Monday 15 August 2011

Mr. Zoellick's Bad Memory

Creditors have better memories than debtors.
Attributed to Benjamin Franklin

I don't mean to be disrespectful to Mr. Franklin, but I know of at least one case where a master creditor, a top world banker, has shown what looks like a remarkably faulty memory.
 
Robert Zoellick.[1]
Compare this statement by Robert Zoellick (former US Deputy Secretary of State and current president of the World Bank) on last Monday 15-08-2011 edition of the ABC's 7:30 Report:

Leigh Sales (interviewer): "Is this sort of economic volatility and the serious structural reforms that are required going to lead to a period of political instability in Europe?"
Robert Zoellick: "Well, you know, it's certainly not good for governments, but you can also see sometimes governments that make tough decisions, sometimes that's rewarded by the voters. (…) I think the British Government to its compliment sort of set a long-term strategy, and as you can see, it actually has helped it in bond markets and it's helped it with its ratings, but then it has to have the fortitude to maintain it."
LS: "Well there were some people last week arguing that it was the austerity measures in the UK that contributed to those riots that we saw and that it's to do with the tensions between the haves and the have-nots. How did you read that?"
RZ: "Well it's so striking to me because I work with developing countries and I see really poor people. And, to me, the idea that poverty leads people to riot is an insult to hundreds of millions of poor people that I work with around the world, who frankly want an opportunity, want to have an education, want to have a chance to climb up the ladder.
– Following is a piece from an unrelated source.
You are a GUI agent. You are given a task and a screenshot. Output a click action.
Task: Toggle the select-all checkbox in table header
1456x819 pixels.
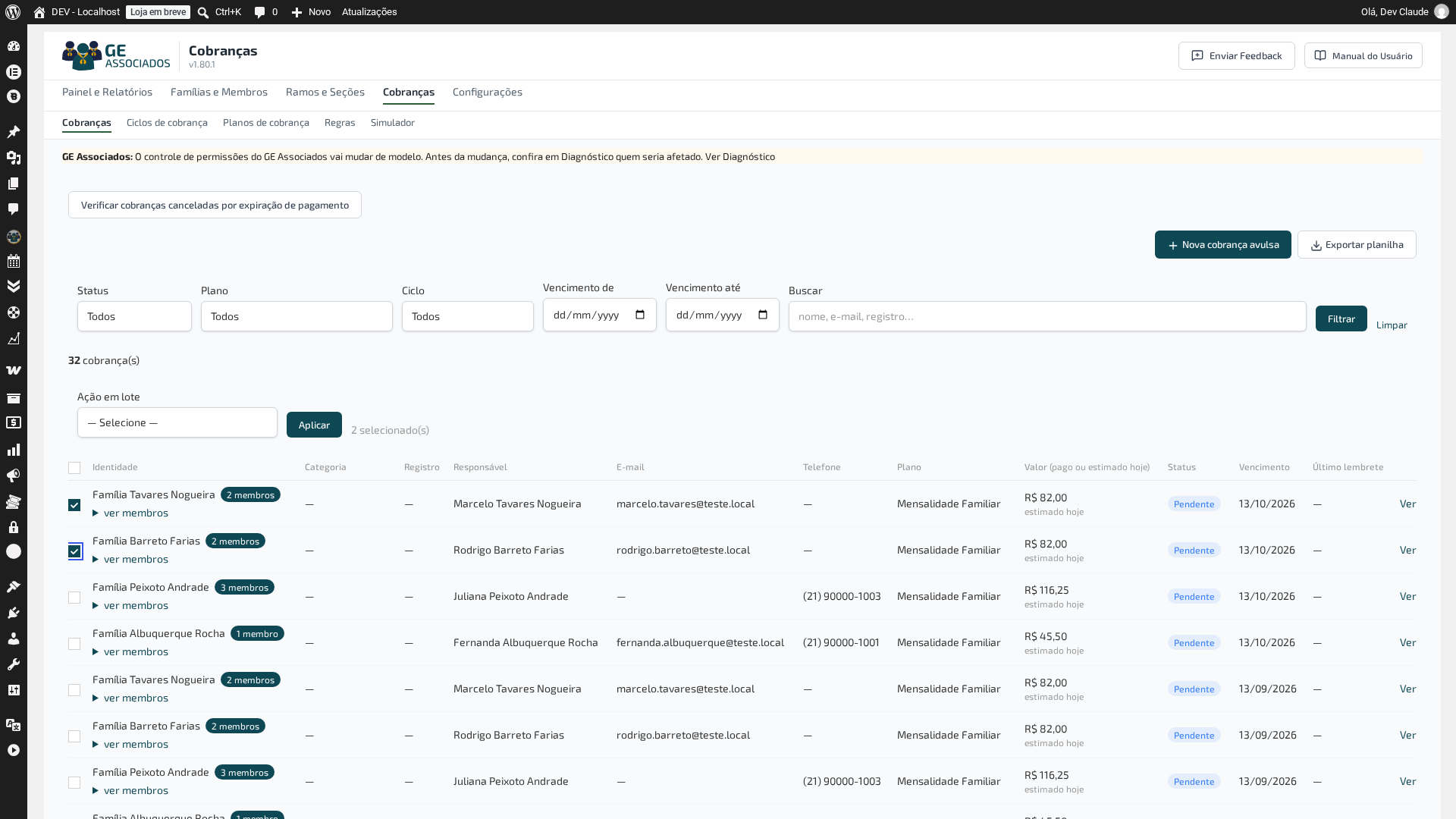(x=74, y=468)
So, I don't believe that was the fundamental cause. There's obviously other serious things going wrong with that segment of society." (Emphasis added).
And this BBC note ("World Bank warns of social unrest", 24-05-2009):

"Robert Zoellick has warned of the destabilising effects of unemployment.
"The head of the World Bank has warned that the global economic crisis could lead to serious social upheaval.
" 'If we do not take measures, there is a risk of a serious human and social crisis with very serious political implications,' Robert Zoellick said.
"He pointed to Eastern Europe, which faces the 'tricky situation' of fast-shrinking economies and protests.
"Mr Zoellick suggested governments should start preparing for high levels of unemployment."
" 'In my opinion, in this context, nobody really knows what is going to happen and the best one can do is be ready for any eventuality,' Mr Zoellick said in an interview with Spain's El País newspaper."
(Emphasis added).

Either Mr. Zoellick, who is in Australia among the 40 US delegates for the 19th Australian American Leadership Dialogue ("The most significant exercise in private diplomacy ever undertaken in Australia", as stated in its website) completely forgot the El País interview (original available here, in Spanish), or has dramatically changed his mind since then.
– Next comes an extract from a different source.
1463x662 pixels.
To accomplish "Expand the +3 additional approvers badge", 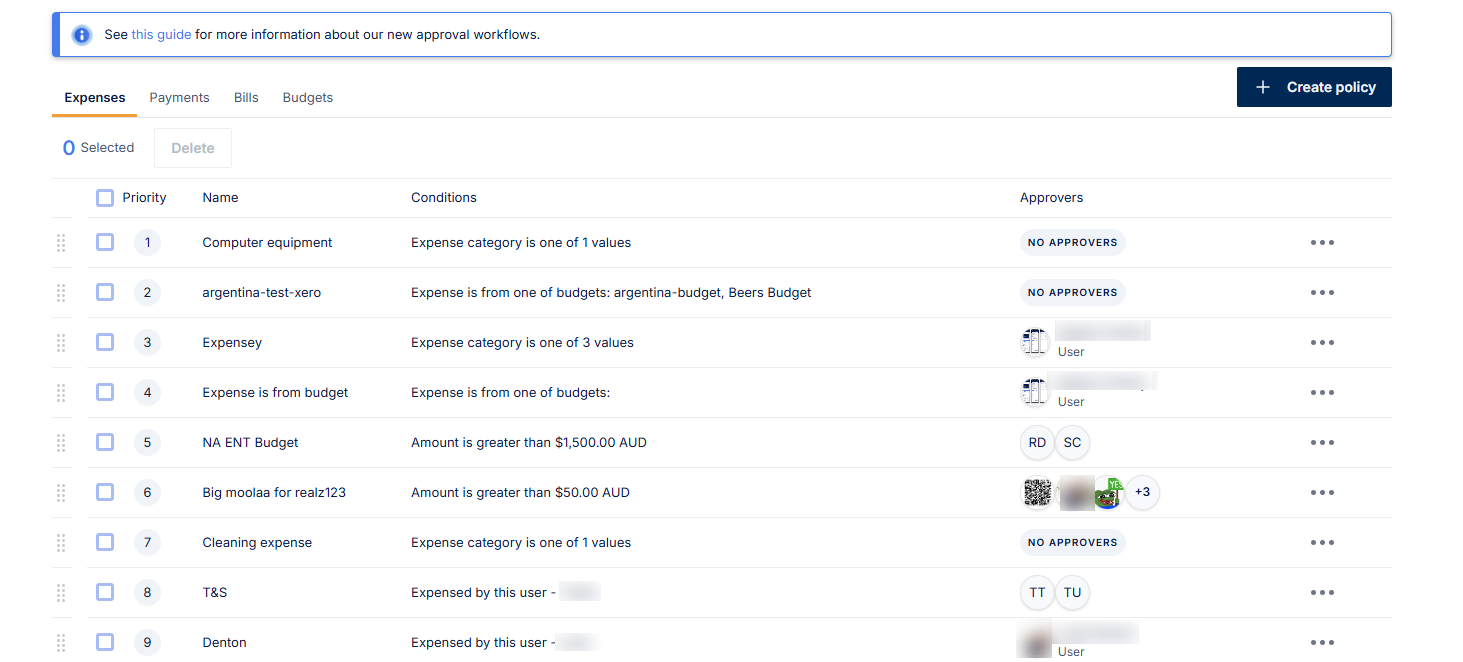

Which is quite puzzling, considering not only the high levels reached by general unemployment in the UK, but the fact that unemployment among the young has increased since 2009, when Mr. Zoellick seemed to have considered it a potential cause of social upheaval, as evidenced by the April 2009 London protests to the G-20 meeting (see here).
Source: UK Office for National Statistics.

It makes me wonder if the other experts, mentioned here, who also warned about the possibility of social upheaval have either forgotten their warnings, or changed their minds.